On Fri, Nov 14, 2008 at 1:44 AM, Dan Kegel <[EMAIL PROTECTED]> wrote:

>
> Marshall Greenblatt <[EMAIL PROTECTED]> wrote:
> > I think it would be nice to leverage chromium's multi-process
> architecture
> > in a COM context.  The chromium browser process would be hosted in
> > a local COM server executable.
> > Each browser window requested by the container
> > application (and created by the COM server) would be a separate webcore
> > process managed by the browser process...
> > The COM runtime could transparently handle LRPC marshaling between
> > the container application and the COM browser process, and the browser
> > process could communicate with the webcore process using IPC per
> > the usual methods.
>
> Sounds good-ish to me.  Go forth and code a demo...?


I think we need to discuss our options a bit more first :-).

The most interesting implementation may be retrofitting the existing
chrome.exe with COM server support.  COM uses command-line arguments to tell
an executable that it's being launched as a COM server.  We would modify
WinMain() to look for those command-line arguments and then call various COM
functions to register itself with the system.  We would launch the message
loop and either hide or avoid creating the main Chrome browser window (using
a technique similar to background browser tasks, perhaps?).
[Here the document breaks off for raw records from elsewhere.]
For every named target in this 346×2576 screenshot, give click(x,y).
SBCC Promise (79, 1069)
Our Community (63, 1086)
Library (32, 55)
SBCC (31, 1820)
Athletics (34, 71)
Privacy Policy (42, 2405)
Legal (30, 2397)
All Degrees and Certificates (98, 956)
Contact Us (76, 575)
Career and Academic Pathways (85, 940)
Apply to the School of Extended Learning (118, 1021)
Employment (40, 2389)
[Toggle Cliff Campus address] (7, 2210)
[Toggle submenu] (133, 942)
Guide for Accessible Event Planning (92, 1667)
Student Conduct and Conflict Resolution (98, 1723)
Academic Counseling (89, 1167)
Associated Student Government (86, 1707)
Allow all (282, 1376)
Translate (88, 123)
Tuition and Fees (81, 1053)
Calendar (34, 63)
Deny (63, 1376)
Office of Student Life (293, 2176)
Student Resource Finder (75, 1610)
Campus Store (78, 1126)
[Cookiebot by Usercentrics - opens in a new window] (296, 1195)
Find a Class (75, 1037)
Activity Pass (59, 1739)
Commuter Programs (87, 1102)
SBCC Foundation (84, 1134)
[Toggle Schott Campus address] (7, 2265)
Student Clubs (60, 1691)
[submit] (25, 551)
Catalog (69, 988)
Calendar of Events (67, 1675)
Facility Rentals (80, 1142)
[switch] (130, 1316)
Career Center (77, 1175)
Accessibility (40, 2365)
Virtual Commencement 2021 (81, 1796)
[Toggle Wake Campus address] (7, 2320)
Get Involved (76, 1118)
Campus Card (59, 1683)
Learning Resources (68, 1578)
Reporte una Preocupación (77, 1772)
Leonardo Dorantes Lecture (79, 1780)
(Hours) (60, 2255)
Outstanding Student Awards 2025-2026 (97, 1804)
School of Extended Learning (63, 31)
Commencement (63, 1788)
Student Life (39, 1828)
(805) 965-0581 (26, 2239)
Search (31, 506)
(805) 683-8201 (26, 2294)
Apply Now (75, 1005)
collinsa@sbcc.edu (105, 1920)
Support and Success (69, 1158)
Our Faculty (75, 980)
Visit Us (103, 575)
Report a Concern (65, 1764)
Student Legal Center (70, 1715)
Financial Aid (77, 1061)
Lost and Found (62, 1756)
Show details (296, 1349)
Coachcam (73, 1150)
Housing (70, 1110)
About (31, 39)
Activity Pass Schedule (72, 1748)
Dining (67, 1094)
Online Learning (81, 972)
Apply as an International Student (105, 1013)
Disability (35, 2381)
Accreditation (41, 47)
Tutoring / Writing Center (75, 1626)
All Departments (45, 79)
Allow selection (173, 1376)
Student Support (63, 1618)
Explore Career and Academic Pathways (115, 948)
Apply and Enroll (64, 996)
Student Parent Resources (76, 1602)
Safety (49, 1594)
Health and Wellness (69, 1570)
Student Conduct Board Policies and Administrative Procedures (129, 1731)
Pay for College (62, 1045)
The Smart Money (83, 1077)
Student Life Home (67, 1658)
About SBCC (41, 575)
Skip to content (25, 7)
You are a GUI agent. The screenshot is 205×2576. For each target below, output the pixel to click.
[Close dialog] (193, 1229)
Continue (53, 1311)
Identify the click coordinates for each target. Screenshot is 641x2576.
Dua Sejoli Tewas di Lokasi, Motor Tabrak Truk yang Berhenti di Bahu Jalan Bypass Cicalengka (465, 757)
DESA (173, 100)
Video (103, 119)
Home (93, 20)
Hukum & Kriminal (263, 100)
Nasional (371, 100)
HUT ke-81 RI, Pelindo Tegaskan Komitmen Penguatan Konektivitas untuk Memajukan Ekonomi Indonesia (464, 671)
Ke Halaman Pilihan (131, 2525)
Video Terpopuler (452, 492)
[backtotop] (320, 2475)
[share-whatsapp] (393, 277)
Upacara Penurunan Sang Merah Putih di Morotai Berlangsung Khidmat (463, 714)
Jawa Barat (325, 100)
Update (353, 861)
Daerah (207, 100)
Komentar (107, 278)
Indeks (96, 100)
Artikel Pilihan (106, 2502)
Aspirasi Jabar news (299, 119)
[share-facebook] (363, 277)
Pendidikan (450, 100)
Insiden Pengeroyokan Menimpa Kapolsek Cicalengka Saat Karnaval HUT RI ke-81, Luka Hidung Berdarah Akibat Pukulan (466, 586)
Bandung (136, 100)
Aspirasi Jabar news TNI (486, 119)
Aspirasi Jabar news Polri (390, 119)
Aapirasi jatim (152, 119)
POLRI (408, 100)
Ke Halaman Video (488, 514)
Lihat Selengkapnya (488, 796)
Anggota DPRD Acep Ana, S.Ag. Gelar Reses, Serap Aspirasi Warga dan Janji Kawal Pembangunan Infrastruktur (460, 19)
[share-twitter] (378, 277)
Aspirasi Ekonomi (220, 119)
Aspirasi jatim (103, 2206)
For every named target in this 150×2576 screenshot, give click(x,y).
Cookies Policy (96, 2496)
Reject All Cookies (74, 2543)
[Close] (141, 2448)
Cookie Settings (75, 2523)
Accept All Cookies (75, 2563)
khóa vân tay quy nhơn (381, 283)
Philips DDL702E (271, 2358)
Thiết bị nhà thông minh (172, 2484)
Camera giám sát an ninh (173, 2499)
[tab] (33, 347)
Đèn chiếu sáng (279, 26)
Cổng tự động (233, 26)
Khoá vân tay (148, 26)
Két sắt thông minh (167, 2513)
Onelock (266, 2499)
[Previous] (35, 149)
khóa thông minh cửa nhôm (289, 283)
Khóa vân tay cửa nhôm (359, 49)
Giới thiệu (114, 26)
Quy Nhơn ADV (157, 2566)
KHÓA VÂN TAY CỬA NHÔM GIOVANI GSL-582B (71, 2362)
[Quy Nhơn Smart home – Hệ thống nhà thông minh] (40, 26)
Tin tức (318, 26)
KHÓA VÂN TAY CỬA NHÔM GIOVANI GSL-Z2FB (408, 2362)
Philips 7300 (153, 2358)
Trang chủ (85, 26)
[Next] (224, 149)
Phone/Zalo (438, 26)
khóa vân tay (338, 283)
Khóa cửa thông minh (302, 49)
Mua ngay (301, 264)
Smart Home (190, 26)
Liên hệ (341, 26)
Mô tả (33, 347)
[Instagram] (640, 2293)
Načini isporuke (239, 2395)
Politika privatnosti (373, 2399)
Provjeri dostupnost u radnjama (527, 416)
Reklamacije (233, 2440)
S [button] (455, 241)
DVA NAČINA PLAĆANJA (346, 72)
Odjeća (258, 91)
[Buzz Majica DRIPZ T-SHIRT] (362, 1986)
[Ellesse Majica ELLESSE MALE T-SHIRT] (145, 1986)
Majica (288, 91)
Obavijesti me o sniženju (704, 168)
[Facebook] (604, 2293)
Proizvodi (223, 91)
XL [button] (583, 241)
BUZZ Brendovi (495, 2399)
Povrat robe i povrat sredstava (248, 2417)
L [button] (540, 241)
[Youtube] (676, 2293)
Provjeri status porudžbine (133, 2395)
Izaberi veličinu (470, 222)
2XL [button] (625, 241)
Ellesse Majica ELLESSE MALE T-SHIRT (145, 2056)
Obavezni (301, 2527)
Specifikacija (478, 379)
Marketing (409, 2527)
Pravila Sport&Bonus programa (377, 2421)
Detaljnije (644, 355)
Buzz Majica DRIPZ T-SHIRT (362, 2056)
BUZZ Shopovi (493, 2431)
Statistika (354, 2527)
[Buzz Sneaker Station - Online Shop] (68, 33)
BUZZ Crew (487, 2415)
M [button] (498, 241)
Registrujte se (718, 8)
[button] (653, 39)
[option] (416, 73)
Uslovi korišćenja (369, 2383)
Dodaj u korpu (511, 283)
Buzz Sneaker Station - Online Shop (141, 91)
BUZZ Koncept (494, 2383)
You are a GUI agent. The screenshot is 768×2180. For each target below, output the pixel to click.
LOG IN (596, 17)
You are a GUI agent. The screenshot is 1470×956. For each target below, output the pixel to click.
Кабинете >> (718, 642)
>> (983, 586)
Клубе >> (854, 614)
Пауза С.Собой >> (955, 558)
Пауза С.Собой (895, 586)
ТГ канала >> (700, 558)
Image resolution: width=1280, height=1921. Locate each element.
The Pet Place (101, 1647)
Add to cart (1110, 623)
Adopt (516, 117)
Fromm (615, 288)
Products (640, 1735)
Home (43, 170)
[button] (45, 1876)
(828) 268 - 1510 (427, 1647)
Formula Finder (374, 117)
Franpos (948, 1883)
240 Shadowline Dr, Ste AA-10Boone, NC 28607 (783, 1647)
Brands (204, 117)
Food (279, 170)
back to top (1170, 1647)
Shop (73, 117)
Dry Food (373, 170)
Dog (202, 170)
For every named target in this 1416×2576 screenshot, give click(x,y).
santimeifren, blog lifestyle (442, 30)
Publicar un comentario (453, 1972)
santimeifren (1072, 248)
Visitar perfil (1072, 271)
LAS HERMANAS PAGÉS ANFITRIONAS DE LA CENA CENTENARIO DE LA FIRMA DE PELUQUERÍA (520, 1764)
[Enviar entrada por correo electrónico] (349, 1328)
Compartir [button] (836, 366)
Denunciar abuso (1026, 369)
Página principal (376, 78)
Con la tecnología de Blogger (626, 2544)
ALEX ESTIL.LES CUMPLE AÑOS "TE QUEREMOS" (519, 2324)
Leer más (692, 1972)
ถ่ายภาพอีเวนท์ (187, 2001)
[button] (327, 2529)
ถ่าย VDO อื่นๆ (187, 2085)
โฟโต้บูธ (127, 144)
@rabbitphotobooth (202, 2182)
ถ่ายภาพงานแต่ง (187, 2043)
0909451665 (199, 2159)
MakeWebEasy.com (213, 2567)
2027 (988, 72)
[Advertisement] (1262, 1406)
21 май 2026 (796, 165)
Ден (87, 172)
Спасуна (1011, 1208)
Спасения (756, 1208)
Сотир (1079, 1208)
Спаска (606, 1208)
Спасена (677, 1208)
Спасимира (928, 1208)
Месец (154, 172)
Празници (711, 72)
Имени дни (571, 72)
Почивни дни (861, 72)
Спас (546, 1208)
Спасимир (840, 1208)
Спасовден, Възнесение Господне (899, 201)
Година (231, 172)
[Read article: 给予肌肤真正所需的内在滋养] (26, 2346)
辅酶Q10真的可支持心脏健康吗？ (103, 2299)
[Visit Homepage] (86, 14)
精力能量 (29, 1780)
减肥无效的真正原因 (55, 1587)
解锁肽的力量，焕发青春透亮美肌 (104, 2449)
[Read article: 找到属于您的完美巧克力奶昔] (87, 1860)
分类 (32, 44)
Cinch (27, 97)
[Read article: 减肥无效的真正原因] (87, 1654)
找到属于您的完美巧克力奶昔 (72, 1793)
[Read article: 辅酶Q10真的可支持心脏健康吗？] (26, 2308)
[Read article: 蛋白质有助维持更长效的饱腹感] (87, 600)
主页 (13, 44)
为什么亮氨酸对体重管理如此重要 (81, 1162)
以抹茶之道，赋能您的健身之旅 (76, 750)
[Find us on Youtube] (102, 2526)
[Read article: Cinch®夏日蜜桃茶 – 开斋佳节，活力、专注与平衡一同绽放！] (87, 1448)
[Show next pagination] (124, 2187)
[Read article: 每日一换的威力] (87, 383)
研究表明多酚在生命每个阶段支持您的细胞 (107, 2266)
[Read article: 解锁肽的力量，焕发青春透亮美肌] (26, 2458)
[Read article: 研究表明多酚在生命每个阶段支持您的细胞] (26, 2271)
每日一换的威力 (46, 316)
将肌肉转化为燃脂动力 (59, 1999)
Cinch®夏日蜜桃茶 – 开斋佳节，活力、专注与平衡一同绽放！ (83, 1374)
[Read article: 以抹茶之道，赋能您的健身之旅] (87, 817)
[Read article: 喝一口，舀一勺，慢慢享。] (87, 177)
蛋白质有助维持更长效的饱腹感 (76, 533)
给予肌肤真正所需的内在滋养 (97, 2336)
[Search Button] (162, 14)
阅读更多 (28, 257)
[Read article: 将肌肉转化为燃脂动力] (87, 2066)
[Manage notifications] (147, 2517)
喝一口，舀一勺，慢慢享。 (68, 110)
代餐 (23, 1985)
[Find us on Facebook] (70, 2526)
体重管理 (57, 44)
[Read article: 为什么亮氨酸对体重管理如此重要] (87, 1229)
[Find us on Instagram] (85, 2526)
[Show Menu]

The container application would load a simple in-process DLL hosting a COM
ActiveX control.  The ActiveX control would internally establish and
maintain a connection with the browser COM server.  Each webcore window
(browser control) would perhaps be treated like a pop-up window by the
browser process, with the ActiveX control taking the place of the dialog
frame.  Finally, we would create interfaces that hook into various system
capabilities allowing the container application to control browsing,
resource access, context menus, etc.

This implementation would give embedded browser controls access to existing
Chrome browser functionality with minimal development and maintenance cost.
Does anyone have objections to adding COM capabilities in chrome.exe vs
creating a completely separate executable?